The Hateful Eight (2015): Tarantino's latest! Him going all out on his story & monolgue 'makes the whole film' style like in
Reservoir Dogs. Ennio Morricone's score deserved all the awards it got (basically ALL of them last year; this Spaghetti Western composer hadn't made a
Western soundtrack in over 30 years!
Django Unchained (2012): A dark window into realities of mid-1800's slavery, but this is a story about a slave getting
revenge. Where most of Tarantino's films have heavy "homage" elements to the 60-70's era exploitation type films that influenced him/them, this one
was purely "Spaghetti Western" territory. I dont know if he "borrowed" the whole bounty
hunter posing as a dentist theme or not, but that was clever!
Spaghetti Westerns were so-called for being made by Italian exploitation directors. They were dark and violent but they weren't all low budget typical
of many exploitation film formats. If you like the Clint Eastwood famed Westerns then this is the category for you to dig into.

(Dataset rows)
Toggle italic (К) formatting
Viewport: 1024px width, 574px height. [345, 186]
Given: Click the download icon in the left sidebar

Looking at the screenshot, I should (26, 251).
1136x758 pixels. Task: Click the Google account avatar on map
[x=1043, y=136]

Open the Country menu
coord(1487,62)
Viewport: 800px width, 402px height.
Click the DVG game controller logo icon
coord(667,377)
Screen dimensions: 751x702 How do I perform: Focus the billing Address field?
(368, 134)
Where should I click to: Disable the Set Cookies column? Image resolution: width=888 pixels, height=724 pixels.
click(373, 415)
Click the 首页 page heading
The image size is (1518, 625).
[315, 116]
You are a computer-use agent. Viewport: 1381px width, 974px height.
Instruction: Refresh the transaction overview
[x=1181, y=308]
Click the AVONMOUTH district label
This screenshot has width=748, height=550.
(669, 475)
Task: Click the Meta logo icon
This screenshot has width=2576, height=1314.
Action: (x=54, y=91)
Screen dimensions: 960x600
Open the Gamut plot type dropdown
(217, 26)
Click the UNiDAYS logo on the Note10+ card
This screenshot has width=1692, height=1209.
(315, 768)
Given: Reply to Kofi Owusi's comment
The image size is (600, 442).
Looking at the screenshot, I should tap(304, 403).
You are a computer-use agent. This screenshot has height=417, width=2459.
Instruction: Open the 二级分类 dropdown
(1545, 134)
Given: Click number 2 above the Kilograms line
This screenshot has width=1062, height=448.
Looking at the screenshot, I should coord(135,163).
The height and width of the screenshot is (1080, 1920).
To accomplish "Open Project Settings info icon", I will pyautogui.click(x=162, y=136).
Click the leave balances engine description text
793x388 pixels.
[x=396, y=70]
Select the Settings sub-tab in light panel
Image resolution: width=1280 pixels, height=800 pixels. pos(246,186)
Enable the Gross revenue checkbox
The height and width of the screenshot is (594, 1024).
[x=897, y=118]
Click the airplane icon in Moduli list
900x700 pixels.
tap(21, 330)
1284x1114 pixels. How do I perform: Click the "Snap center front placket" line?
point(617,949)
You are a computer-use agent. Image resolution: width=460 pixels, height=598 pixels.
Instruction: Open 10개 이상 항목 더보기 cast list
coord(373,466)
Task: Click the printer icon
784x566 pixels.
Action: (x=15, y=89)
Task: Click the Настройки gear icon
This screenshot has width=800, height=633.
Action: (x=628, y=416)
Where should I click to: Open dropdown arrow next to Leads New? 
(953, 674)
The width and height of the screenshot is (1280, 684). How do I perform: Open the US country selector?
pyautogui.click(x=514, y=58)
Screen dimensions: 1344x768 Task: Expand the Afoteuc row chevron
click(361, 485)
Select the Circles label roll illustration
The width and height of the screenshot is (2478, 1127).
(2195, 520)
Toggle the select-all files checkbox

- [The tasks]:
- A) Rewrite everything from "Django Unchained (2012): A" down to "to dig into." in the text on Tarantino's films, using "barber" in place of "dentist".
- B) Please copy word for word everything in the listing from the line containing "Screen dimensions: 751x702" down to the line containing "[x=396, y=70]", including both of those lines.

- [Exercise results]:
- A)
Django Unchained (2012): A dark window into realities of mid-1800's slavery, but this is a story about a slave getting
revenge. Where most of Tarantino's films have heavy "homage" elements to the 60-70's era exploitation type films that influenced him/them, this one
was purely "Spaghetti Western" territory. I dont know if he "borrowed" the whole bounty
hunter posing as a barber theme or not, but that was clever!
Spaghetti Westerns were so-called for being made by Italian exploitation directors. They were dark and violent but they weren't all low budget typical
of many exploitation film formats. If you like the Clint Eastwood famed Westerns then this is the category for you to dig into.

- B)
Screen dimensions: 751x702 How do I perform: Focus the billing Address field?
(368, 134)
Where should I click to: Disable the Set Cookies column? Image resolution: width=888 pixels, height=724 pixels.
click(373, 415)
Click the 首页 page heading
The image size is (1518, 625).
[315, 116]
You are a computer-use agent. Viewport: 1381px width, 974px height.
Instruction: Refresh the transaction overview
[x=1181, y=308]
Click the AVONMOUTH district label
This screenshot has width=748, height=550.
(669, 475)
Task: Click the Meta logo icon
This screenshot has width=2576, height=1314.
Action: (x=54, y=91)
Screen dimensions: 960x600
Open the Gamut plot type dropdown
(217, 26)
Click the UNiDAYS logo on the Note10+ card
This screenshot has width=1692, height=1209.
(315, 768)
Given: Reply to Kofi Owusi's comment
The image size is (600, 442).
Looking at the screenshot, I should tap(304, 403).
You are a computer-use agent. This screenshot has height=417, width=2459.
Instruction: Open the 二级分类 dropdown
(1545, 134)
Given: Click number 2 above the Kilograms line
This screenshot has width=1062, height=448.
Looking at the screenshot, I should coord(135,163).
The height and width of the screenshot is (1080, 1920).
To accomplish "Open Project Settings info icon", I will pyautogui.click(x=162, y=136).
Click the leave balances engine description text
793x388 pixels.
[x=396, y=70]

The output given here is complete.